Instructions and tips on formatting and processing files for upload.

Supported file types

You can import a file of these file types:

  • Spreadsheets (.xls, .xslx)
  • Comma-separated text (.csv)

The file must contain one row for every record, with the first row indicating the name of each column.

Spreadsheets (.xls, .xslx)
For spreadsheets, only the first sheet will be imported. Special formatting, and formulas will not be imported.

Comma-separated text (.csv)
Comma-separated value (.csv) files are a standard way to represent tabular data. Cell values with comma, newline or quotes must be quoted and quotes escaped by doubling. For example: "17"" LCD display".

By convention, the first row acts as header and defines the names of the columns in the data.

Pre-processing your data

If your spreadsheet contains more than one header row, columns with duplicate names, or columns with no field name, you will need to edit your file to correct these issues before uploading.

Once you upload your data to dedupe.io, you will not be able to edit it. We take the approach of dealing with data in its original messy state and simply identify which records to cluster together.

However, there are some cases where editing your data before uploading to dedupe.io is a good idea. If a column has a lot of blank values, that’s ok. Dedupe.io will know how to ignore them appropriately. However, if your data has text like “Null” or “n/a” in them, it would be a good idea to clear them out. We recommend using tools like Excel, or Open Refine for larger spreadsheets to make these kinds of changes.

Row limits

Dedupe.io works best on spreadsheets that have 100 rows or more. When spreadsheets have fewer than 100 rows, Dedupe.io will have troubled getting a good sample of the data to work with. (It’s usually faster to clean such small spreadsheets by hand, anyway.) For these reasons, we prevent uploads of spreadsheets with fewer than 100 rows.

If you’d like to test the service and you don’t have a large enough messy dataset on hand, you can use our example spreadsheet of early childhood education centers in Chicago:

Download Chicago Early Childhood Locations (800 rows)
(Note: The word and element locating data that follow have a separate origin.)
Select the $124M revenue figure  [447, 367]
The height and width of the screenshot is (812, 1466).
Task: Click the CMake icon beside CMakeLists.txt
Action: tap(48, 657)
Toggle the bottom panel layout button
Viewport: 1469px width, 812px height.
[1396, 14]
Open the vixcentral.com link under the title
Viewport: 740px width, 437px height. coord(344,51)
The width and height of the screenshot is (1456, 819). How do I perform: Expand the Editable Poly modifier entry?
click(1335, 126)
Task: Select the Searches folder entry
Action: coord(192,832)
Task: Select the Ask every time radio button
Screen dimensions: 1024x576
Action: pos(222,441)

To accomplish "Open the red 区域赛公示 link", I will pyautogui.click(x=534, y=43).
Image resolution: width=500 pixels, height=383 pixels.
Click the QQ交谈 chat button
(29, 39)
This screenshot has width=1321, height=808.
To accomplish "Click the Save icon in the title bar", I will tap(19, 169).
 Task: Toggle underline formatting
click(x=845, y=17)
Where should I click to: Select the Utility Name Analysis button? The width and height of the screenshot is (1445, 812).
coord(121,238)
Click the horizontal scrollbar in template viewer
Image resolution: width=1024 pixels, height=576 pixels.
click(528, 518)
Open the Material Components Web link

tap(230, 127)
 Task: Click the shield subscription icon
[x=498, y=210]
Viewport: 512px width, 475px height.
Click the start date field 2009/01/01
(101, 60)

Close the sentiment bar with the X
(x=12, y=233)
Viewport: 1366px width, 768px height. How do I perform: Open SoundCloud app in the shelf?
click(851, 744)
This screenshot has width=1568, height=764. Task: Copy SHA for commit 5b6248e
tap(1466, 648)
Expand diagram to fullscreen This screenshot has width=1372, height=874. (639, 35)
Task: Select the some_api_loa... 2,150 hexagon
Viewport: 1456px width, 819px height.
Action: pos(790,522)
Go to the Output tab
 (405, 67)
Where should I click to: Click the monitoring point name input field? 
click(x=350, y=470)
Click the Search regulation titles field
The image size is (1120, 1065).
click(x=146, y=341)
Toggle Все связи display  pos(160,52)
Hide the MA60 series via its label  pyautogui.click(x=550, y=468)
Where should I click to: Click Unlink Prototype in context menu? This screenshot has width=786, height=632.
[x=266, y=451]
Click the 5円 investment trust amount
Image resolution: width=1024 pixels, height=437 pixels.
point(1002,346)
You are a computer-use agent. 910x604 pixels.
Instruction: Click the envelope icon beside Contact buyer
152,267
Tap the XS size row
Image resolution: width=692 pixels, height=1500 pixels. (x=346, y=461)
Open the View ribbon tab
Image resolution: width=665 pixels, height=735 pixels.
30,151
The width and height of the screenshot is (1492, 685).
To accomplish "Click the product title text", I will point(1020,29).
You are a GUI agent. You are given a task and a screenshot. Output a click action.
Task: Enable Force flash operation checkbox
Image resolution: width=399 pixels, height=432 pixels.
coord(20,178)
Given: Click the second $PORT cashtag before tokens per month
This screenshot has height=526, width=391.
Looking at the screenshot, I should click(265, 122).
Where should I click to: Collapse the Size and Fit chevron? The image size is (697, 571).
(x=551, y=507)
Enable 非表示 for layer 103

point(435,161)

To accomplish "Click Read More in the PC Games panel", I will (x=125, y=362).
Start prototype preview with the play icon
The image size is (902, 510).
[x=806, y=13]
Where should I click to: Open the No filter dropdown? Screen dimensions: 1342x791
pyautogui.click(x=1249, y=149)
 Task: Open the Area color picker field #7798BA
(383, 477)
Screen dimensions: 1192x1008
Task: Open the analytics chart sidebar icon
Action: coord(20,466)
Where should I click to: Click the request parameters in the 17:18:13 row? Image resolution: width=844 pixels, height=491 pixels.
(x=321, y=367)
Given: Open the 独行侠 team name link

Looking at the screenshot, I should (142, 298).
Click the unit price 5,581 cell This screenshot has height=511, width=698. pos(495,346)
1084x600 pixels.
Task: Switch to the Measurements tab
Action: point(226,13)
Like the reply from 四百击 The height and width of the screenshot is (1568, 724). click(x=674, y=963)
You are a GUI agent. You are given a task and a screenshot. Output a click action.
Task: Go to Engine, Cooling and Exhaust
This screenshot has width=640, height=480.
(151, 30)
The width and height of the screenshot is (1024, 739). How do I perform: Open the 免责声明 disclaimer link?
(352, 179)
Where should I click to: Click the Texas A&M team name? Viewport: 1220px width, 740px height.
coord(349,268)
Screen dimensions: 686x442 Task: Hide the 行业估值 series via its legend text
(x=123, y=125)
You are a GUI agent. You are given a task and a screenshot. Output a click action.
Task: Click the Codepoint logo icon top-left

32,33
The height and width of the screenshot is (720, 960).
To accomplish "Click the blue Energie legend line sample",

Troubleshooting file encoding

Dedupe.io is setup to handle a wide variety of file encodings and will usually be able to determine how to read and process your CSV or Excel spreadsheet.

However, some files have encoding issues which can cause warning messages like this when you try to upload to Dedupe.io:

Encoding warning in Dedupe.io
Encoding warning in Dedupe.io

In these cases, we recommend opening up your file in Excel (or the free alternative LibreOffice) and re-saving as a CSV file and using the UTF-8 character set encoding.

Saving a file as CSV in LibreOffice
Saving a file as CSV in LibreOffice

Encoding as UTF-8 in Libre Office
Encoding as UTF-8 in Libre Office

Then, upload your new file to Dedupe.io.